Abisinin sözleri ile Gökmen'in yüzü tekrar asıldı. Haklı olduğunu biliyordu. Allah insana düşmanın bile yüzünün astarı olanını vermeliydi. Astarı yırtık olanla uğraşmanın sonu tımarhaneydi.
"Bunun şerefsiz abisi senin dükkanın karşındaki dükkanı kiralamış diyordu geçen ablam, doğru mu?" diyerek konuyu değiştirdi.
Bu sefer yüzü asılan abisiydi. Ekşiyen yüzüyle kardeşini kafasıyla onayladı. "Bıkmadılar soylarını siktiklerim yıllardır bizi taklit etmekten." diye homurdandı abisi. Pantolonunun cebinden çıkardığı sigarayı dudaklarının arasına yerleştirip, ucunu tutuşturduktan sonra devam etti. "Babası olacak soysuz, emlak işinden parayı kırdı ya geçen sene, oğlu bir baltaya sap olabilsin diye tutmuş. "
Gökmen kaşlarını çatıp, tek eliyle seyrek sarı sakallarını parmak uçlarıyla çekiştirdi alışkanlıkla. "Onun da tutup telefon dükkanı mı açası gelmiş?"
Abisi keyifsizce güldü. "Başka ne açacaktı? Ailecek vizyonsuz oğlum bunlar. Anca taklit, anca kancıklık..."
Gökmen abisinin sözlerini içtenlikle kafasını sallayarak onayladı. Kendini bildi bileli Akınal ailesi ile rekabet halindeydiler. Küçükken ne zaman yeni bir oyuncak alsa, ertesi gün aynı oyuncağın daha pahalısını Arslan'ın elinde görürdü. Gökmen'e telefon alınırdı, ertesi gün Arslan'a bir üst modeli alınırdı. Onlar araba alırdı, iki gün sonra Akınalların kapısının önünde yeni bir araba görürlerdi.
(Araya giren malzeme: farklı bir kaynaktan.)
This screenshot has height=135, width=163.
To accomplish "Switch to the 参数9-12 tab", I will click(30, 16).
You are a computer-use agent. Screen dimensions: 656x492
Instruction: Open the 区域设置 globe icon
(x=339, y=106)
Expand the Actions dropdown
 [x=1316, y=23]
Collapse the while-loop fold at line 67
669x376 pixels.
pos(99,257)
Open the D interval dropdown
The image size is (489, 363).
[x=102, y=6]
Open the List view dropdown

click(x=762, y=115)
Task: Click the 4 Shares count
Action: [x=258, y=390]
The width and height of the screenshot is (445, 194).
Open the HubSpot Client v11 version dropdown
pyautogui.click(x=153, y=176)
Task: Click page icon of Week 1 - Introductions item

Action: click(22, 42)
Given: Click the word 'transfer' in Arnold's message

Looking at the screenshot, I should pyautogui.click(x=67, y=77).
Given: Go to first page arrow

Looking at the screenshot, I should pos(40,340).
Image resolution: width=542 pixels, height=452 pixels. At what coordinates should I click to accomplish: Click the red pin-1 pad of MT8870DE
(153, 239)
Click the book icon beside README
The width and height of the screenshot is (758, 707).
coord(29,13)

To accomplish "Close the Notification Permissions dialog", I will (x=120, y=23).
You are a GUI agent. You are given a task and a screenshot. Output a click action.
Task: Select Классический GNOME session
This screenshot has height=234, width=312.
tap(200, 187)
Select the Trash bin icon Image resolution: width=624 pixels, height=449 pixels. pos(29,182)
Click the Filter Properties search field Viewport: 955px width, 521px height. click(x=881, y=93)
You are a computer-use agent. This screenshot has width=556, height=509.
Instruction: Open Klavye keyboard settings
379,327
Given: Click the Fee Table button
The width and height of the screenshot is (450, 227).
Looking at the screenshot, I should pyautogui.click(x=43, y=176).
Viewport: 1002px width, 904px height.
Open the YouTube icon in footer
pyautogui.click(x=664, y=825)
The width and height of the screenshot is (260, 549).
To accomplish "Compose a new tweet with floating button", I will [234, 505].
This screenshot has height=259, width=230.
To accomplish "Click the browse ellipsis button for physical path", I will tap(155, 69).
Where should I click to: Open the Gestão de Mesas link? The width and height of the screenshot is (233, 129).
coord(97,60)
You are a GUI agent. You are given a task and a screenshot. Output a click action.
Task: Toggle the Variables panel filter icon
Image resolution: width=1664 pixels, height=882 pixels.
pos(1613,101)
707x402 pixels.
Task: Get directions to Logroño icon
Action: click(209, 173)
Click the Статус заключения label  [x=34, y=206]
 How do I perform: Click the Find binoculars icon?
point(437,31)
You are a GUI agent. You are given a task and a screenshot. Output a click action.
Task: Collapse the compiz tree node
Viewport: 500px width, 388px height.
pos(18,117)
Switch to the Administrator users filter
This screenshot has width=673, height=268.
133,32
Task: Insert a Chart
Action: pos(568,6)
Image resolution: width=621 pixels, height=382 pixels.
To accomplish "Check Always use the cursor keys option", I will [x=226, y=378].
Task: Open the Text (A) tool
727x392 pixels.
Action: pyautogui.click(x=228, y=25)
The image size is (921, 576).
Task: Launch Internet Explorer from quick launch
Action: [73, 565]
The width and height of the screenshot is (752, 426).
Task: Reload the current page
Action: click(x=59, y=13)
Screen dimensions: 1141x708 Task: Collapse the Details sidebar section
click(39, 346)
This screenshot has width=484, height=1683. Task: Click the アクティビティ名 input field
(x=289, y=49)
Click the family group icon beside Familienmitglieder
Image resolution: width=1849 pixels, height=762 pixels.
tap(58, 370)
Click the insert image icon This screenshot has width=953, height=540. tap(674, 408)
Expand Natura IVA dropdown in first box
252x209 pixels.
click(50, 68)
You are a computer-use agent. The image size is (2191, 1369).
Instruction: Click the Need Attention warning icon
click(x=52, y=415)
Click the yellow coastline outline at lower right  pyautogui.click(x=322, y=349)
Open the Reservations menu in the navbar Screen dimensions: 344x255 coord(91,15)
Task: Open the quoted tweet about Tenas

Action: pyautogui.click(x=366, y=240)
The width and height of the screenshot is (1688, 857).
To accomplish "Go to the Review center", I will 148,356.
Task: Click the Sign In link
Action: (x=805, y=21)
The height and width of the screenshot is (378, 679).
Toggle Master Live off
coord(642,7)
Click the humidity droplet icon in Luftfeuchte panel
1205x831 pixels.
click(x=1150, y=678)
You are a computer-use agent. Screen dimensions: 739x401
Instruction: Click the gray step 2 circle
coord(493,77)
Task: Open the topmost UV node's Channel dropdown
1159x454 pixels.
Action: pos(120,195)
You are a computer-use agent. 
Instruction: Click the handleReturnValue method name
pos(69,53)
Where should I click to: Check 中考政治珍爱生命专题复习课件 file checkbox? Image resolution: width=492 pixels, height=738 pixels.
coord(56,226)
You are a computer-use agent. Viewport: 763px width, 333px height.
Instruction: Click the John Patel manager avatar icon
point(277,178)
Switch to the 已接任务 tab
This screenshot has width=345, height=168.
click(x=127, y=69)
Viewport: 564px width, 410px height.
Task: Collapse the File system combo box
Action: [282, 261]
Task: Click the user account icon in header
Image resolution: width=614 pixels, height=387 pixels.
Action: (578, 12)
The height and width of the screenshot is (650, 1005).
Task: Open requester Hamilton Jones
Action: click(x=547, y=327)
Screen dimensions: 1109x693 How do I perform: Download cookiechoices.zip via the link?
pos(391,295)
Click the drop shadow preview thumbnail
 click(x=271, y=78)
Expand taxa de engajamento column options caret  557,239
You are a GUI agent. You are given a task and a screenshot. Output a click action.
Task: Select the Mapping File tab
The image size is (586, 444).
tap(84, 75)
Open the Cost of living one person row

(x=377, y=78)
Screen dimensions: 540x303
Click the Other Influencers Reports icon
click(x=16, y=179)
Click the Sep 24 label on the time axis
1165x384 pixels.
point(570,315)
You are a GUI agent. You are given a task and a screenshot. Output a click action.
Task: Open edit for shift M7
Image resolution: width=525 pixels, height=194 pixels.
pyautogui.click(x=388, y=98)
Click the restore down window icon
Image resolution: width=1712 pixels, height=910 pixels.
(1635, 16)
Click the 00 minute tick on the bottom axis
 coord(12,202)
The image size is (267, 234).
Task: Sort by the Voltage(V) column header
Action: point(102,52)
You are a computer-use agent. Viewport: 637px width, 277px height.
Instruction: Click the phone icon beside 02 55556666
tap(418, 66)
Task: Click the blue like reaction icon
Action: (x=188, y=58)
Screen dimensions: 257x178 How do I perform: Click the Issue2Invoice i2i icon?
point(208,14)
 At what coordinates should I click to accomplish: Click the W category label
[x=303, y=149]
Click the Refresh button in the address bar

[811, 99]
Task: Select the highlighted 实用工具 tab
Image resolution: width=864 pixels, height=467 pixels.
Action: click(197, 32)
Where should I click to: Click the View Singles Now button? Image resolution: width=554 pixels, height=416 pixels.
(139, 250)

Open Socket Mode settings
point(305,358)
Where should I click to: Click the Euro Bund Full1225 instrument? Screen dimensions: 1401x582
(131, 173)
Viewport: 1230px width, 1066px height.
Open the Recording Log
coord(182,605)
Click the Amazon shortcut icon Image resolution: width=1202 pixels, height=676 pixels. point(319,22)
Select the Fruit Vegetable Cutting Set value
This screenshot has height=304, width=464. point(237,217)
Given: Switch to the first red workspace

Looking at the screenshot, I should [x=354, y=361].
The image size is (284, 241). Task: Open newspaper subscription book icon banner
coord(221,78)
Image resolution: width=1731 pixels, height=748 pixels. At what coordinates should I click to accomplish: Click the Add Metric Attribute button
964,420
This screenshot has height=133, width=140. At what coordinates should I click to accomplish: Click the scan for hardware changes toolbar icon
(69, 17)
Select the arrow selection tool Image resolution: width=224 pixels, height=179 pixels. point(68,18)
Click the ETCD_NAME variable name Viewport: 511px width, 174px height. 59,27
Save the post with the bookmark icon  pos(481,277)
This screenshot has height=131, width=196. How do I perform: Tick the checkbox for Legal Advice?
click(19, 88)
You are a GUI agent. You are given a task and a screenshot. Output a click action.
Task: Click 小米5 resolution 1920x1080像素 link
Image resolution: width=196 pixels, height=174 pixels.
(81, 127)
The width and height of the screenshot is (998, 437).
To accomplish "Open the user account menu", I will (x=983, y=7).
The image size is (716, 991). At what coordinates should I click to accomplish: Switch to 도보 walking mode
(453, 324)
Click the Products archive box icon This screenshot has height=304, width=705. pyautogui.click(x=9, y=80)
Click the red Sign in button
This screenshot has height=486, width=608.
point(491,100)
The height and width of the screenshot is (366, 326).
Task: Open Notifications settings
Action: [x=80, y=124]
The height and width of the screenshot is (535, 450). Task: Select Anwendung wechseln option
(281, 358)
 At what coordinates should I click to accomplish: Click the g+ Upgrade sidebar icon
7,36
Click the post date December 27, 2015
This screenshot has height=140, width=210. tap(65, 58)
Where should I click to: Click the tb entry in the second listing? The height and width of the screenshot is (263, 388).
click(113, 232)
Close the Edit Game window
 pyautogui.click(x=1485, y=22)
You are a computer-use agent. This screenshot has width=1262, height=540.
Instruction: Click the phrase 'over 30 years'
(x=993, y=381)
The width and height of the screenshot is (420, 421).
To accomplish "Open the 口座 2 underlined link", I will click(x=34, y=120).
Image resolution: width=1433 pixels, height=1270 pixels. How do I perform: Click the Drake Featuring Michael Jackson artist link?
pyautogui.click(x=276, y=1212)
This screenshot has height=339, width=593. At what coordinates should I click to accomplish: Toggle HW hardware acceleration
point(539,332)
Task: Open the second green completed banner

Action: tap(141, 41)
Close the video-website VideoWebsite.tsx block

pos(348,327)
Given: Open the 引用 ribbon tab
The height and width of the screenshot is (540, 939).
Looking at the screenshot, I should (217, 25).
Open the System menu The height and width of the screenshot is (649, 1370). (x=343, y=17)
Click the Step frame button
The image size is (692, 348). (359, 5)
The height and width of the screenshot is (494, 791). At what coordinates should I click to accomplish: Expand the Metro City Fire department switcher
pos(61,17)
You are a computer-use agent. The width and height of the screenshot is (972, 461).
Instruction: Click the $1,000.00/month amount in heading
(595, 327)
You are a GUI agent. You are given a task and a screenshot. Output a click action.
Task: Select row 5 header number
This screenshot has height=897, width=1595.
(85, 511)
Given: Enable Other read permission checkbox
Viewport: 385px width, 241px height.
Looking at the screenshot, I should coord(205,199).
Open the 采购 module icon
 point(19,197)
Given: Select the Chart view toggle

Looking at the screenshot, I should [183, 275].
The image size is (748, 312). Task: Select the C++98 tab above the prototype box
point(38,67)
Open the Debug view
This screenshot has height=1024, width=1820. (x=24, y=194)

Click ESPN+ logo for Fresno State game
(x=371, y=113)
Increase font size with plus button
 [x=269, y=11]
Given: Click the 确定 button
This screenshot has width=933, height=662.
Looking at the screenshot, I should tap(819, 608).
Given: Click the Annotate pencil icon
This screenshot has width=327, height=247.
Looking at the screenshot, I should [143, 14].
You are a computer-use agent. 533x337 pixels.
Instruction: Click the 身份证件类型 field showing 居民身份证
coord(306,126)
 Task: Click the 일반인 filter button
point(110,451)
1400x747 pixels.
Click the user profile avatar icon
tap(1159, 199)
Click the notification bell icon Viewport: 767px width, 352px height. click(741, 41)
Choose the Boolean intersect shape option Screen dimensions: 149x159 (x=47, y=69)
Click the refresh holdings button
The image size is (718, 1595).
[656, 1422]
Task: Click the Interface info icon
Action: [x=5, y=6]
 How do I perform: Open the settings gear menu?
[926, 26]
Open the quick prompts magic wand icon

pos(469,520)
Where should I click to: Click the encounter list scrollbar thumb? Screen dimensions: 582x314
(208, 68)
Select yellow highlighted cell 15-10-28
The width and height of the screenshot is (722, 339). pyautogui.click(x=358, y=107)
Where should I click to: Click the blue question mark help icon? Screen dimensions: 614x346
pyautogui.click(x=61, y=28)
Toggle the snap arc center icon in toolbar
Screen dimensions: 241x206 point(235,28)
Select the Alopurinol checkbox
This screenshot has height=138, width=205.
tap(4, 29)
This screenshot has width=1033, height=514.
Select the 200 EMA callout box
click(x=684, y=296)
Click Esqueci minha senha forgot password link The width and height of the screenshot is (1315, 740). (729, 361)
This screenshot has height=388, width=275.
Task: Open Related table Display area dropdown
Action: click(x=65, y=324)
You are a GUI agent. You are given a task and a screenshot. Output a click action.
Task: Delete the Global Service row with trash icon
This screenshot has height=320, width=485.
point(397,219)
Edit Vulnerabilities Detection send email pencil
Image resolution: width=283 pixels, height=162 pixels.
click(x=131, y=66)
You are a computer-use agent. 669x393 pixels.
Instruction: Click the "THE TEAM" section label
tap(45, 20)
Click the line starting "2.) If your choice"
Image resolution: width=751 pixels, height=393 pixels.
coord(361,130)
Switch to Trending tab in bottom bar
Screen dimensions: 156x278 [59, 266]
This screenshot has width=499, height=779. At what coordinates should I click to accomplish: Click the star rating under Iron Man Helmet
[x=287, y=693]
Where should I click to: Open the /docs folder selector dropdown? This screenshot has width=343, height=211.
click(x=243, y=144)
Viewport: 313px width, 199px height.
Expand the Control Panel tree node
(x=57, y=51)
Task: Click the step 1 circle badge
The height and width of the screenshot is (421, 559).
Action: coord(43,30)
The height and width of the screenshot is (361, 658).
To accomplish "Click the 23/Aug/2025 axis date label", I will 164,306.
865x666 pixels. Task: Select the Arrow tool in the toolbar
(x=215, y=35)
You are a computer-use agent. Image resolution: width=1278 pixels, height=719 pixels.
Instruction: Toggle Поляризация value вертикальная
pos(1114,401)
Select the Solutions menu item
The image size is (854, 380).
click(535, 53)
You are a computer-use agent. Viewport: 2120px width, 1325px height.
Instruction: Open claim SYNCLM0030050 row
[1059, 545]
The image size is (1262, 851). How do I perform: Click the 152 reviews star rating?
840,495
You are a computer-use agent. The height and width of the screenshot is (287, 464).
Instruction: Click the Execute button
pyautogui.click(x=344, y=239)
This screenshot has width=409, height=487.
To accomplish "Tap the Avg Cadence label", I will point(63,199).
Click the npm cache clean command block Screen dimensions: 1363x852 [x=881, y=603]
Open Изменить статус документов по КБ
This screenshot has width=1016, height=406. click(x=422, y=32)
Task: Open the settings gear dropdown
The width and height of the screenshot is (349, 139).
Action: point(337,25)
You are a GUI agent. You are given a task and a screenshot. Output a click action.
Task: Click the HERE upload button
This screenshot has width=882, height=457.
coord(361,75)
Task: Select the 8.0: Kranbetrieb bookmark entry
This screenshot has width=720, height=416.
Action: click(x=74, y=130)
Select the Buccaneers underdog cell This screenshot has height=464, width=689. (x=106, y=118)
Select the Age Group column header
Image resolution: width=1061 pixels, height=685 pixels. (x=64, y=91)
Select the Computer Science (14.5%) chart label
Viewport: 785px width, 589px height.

Bahçelerindeki meşe ağacına kadar evleri bile birbirinin aynısıydı. Çünkü kendi ailesi de bu konuda geri durmuyor, onlar ne yaparsa daha iyisini yapmak için delice bir istek duyuyorlardı. Gökmen, maddi durumlarının bu kadar iyi olmasına rağmen hala o mahallede oturmalarını bile buna bağlıyordu. Kaçıp gittiler demesinler diye iki ailede yarım asırdır evlerinden taşınmıyorlardı.
Abisi sigarasından derin bir nefes çekip, külünü açtığı pencereden dökerken, "Çarşısının girişinde bırak beni. Dükkana geçmeden bir Abdullah abinin yanına uğrayacaktım." dedi.
Birkaç dakika sonra abisini ona söylenen yerde bıraktıktan sonra, tekrar harekete geçmeden önce dün gece torpido gözüne bıraktığı sigara paketini çıkardı. Paketten çıkardığı dalı dudaklarını yerleştirip ucunu tutuşturduktan sonra direksiyonu trafiksiz yarım saat süren okuluna kırdı. Dudaklarının arasına sıkıştırdığı daldan derin bir nefes çekerken, keyifsizce güldü. Ulan dudaklarının arasındaki zehre bile o piç kurusu yüzünden bağımlı olmuştu. Arslan'ın lise ikide gizli gizli balkonunda sigara içtiğini görünce ertesi hafta kendine bir paket almış, ilk paketi öksüre öksüre, küfrede küfrede bitirmiş ve devamını da getirmişti. Şimdi geçmişe dönüp baktığında aptallığına gülüyordu ama iş işten geçmişti. O zamanlar nefreti ve hırsı çok daha kuvvetliydi.
Sigarasını yavaş yavaş içerken, arabanın radyosuna uzanıp çalıştırdı. Ruh haline uygun bir kanal bulana kadar direksiyonun altındaki düğmeyi kullanarak frekanslar arasında dolandı. Kulakları bildiği bir türkünün ilk nağmesini işitince durdu. Resim okuduğu için tüm arkadaş çevresi entel dantel bir müzik zevkinin olmasını bekliyordu ancak doğduğu ev, büyüdüğü mahalle buram buram türkü koktuğundan olsa gerek dinlemekten en keyif aldığı tür buydu.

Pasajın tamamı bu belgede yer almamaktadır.